Because daily treatment with full bladder is not much reproducible, even if the bowel is moved away outside the treatment field, most of our patients had an empty bladder during treatment. For a mean bladder volume of 170 cc, we obtained a V40 of 51% (range, 9-90%) and a V30 of 84% (range, 56-100%). Regarding the risk of hematologic toxicity, this is the first study, to our knowledge, using bone marrow sparing-IMRT for the treatment of anal canal. We used V10 and V20 BM constraints which were shown to be predictors of acute hematologic toxicity [1623], but we considered these constraints only for the iliac crests (22% of active BM) and not for lumbosacral or low pelvic bone marrow [24]. Achieving lumbosacral BM-sparing seems to be very difficult owing to the proximity to the PTV, particularly when presacral region is included. Also, we did not consider specific constraints on sacral BM to optimize the coverage of the PTV and DVH results for bowel and bladder.
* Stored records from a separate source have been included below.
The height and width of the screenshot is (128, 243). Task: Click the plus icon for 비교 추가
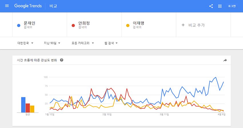click(x=183, y=25)
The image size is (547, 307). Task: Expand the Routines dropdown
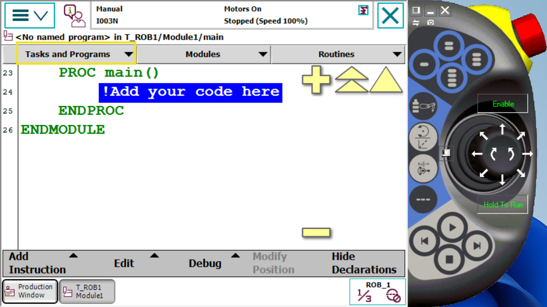tap(337, 54)
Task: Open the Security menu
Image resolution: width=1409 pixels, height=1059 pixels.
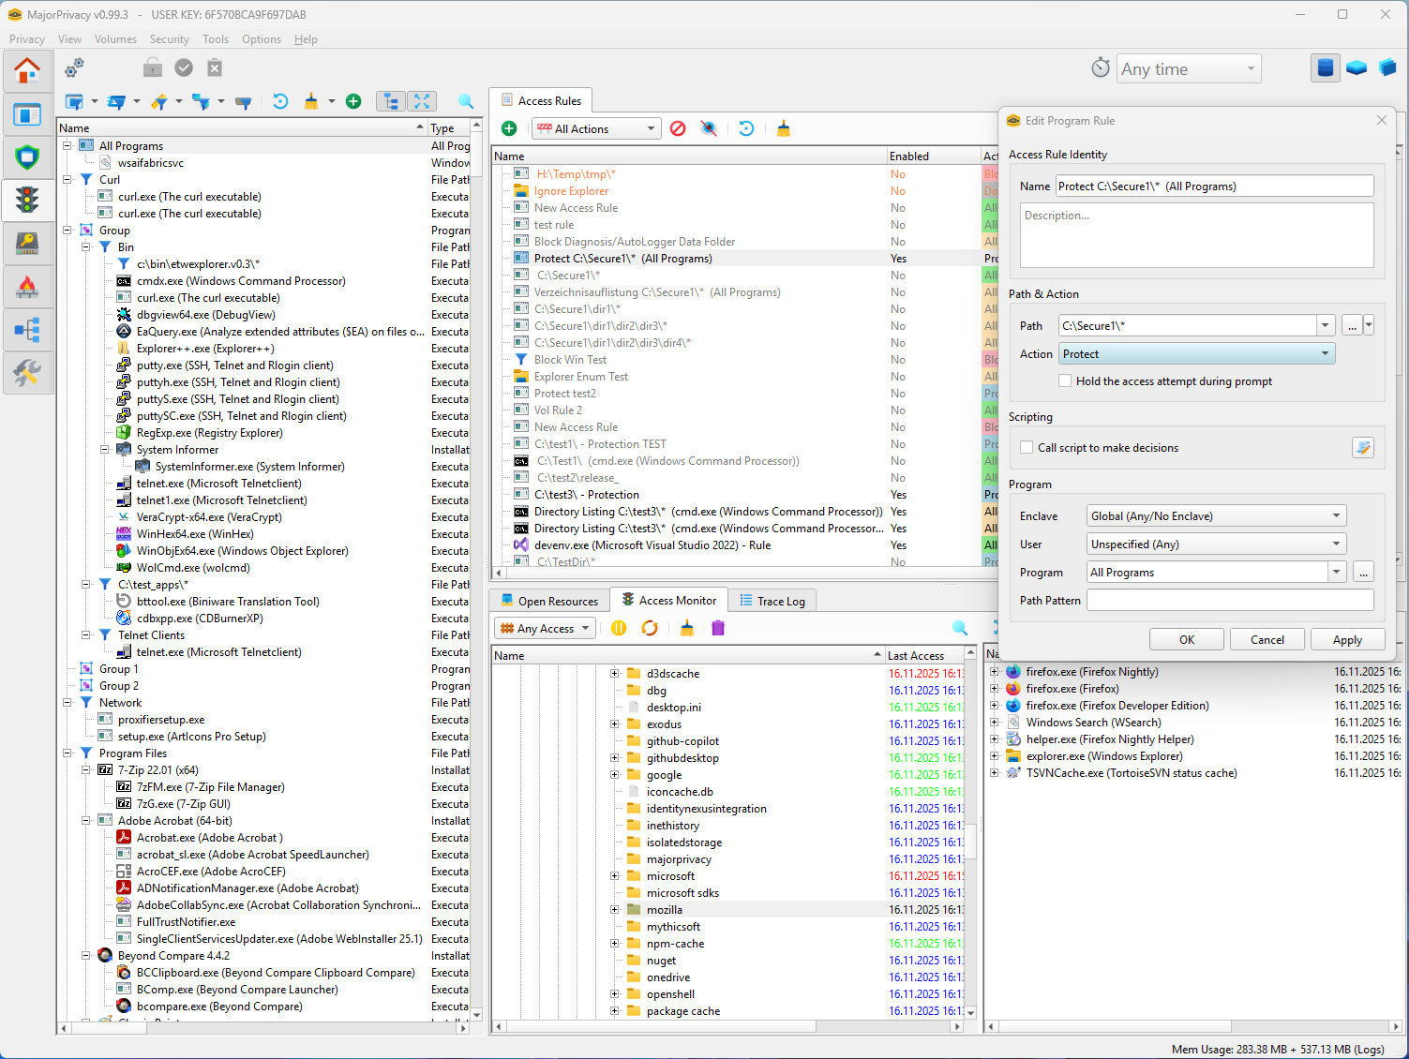Action: [x=169, y=39]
Comparing hematologic tolerance, we noted lower rates of grade 3 (15%) and grade 4 (10%) adverse events than those reported from clinical trials investigating the treatment of anal cancer patients without BM-sparing IMRT [1113]. Yet, we treated with higher radiation doses (median of 61.6 Gy) as compared to those provided by Salama (51.5 Gy) and Milano (54 Gy). Actually, longer follow-up would be warranted to determine if the low level of toxicity observed in our patients will be associated with improvement in long-term functional and oncologic outcomes.

Clinical implementation of IMRT in monocentric series seems to improve therapeutic outcome of patients with anal canal carcinoma, especially thanks to better target coverage, higher doses delivered in selected volumes, while more effectively OAR sparing than with 3D conformal radiotherapy. However, a potential drawback of IMRT is that it requires a long treatment delivery time with an average of 14 min. for 7 split fields and 5 min. for the second plan with 5 non split fields, involving large number of MU and greater integral body dose. One of the major advantages of Volumetric Modulated Arc Therapy (VMAT) is that it offers the possibility of identically covering PTV and sparing surrounding tissues with reduced treatment time and lower number of MUs than with IMRT [25].

Conclusion

The use of IMRT for the treatment of anal canal cancer is associated with low acute and late toxicities allowing dose escalation without treatment break. The downsides of IMRT include long treatment delivery time and high number of MUs that the novel VMAT technique may improve.